4.5 out of 5 stars
Cut to the Chase:
Super-interesting, mostly-research-based book that details the habit loops of people (from athletes to addicts) and organizations. It’s full of interesting anecdotes and small business history lessons and functions mostly as a quick and easy read, one that is full of little snippets of advice on how you might change your personal habit loops, as well as concrete examples of how such patterns have worked in the past. There are definitely times when he’s chosen to present one particular side of a very controversial event, and other times where things seem to be a bit glossed over, but it’s a fun read (which I valued slightly more for entertainment/habit-thought-provoking, than actual research).

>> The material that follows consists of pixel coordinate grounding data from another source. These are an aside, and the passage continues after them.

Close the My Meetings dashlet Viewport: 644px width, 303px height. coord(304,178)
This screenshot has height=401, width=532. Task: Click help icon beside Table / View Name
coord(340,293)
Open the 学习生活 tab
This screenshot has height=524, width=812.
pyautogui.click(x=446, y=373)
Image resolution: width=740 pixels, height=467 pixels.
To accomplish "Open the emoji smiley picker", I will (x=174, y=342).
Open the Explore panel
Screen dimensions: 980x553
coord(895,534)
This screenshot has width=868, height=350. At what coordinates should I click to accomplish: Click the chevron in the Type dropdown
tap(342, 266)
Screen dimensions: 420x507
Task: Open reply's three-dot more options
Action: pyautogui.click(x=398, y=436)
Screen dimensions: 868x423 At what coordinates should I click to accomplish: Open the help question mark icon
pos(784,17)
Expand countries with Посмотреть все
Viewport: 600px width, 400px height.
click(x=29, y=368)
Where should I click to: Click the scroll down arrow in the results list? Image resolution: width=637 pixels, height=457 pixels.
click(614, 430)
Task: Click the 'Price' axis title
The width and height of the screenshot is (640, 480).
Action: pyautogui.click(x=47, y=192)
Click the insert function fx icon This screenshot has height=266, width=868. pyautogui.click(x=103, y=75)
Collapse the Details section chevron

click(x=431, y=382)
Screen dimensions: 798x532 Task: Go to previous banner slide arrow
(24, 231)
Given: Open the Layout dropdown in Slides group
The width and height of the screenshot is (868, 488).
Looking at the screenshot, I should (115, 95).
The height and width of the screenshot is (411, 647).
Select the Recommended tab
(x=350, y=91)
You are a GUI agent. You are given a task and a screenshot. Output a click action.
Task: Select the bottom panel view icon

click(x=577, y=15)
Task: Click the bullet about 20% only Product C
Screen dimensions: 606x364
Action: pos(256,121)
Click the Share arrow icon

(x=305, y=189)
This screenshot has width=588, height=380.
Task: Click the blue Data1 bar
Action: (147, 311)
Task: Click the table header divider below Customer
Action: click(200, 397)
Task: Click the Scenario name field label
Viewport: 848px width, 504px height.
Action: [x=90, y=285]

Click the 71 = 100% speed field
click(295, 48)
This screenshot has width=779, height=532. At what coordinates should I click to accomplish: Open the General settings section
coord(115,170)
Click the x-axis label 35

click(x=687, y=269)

Parts of this book get a little repetitive (and the end feels tacked on/dragged out/tone-shifted), but the basic ideas is that it examines:
Part 1 — Habits of Individuals takes you through MIT research on rats, other brain and cognitive concepts to show you that habits are part social, part neuroscience, and that we do have some ability to affect our own loops.
Chapter 1: The Habit Loop — foundational ideas about why/how we develop habits
Chapter 2: The Craving Brain — which should be about how new habits are created, but really this is sprinkled into different sections throughout the book
Chapter 3: The gold Rule of Habit Change — which takes you through how we can be successful (already, there’s a fair bit of overlap between some of the main points of chapters 2 and 3, but there are enough interesting personal stories, etc to keep you engaged).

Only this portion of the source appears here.